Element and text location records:
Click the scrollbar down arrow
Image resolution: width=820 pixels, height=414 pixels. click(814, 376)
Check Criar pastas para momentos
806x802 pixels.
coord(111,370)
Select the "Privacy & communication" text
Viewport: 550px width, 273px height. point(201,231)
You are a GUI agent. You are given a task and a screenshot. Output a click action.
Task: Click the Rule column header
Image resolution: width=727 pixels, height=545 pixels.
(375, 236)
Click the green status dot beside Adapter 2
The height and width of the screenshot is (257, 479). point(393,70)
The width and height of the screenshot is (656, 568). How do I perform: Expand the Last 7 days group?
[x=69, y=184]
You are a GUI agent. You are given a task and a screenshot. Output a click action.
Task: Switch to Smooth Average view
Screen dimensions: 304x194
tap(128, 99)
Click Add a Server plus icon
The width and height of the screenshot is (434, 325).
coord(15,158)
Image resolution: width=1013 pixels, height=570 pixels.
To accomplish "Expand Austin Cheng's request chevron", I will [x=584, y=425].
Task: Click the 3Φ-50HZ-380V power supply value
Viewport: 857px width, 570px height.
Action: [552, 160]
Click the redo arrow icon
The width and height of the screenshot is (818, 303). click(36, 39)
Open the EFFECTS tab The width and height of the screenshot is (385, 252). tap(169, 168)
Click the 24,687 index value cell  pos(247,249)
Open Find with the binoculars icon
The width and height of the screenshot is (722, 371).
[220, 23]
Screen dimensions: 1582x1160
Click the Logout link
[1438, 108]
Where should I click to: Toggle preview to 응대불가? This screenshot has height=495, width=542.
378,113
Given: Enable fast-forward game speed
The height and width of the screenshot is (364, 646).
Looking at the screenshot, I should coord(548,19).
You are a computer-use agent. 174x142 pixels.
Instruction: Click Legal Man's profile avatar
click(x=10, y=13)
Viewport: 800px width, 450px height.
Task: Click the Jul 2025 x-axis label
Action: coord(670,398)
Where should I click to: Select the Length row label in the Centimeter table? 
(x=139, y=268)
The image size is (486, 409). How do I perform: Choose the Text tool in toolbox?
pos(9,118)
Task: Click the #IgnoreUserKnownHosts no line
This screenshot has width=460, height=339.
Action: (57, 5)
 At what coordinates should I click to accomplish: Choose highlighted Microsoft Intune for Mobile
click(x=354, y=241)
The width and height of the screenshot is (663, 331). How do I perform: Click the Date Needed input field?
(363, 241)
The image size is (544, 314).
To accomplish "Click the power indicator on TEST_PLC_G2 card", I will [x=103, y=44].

- **OBJECTIVE**: Reproduce word for word the records above, starting at the line that contains "Click the green status dot beside Adapter 2" and ending at the line that contains "Click the 24,687", with both of those lines included.

- **TASK RESULT**:
Click the green status dot beside Adapter 2
The height and width of the screenshot is (257, 479). point(393,70)
The width and height of the screenshot is (656, 568). How do I perform: Expand the Last 7 days group?
[x=69, y=184]
You are a GUI agent. You are given a task and a screenshot. Output a click action.
Task: Switch to Smooth Average view
Screen dimensions: 304x194
tap(128, 99)
Click Add a Server plus icon
The width and height of the screenshot is (434, 325).
coord(15,158)
Image resolution: width=1013 pixels, height=570 pixels.
To accomplish "Expand Austin Cheng's request chevron", I will [x=584, y=425].
Task: Click the 3Φ-50HZ-380V power supply value
Viewport: 857px width, 570px height.
Action: [552, 160]
Click the redo arrow icon
The width and height of the screenshot is (818, 303). click(36, 39)
Open the EFFECTS tab The width and height of the screenshot is (385, 252). tap(169, 168)
Click the 24,687 index value cell  pos(247,249)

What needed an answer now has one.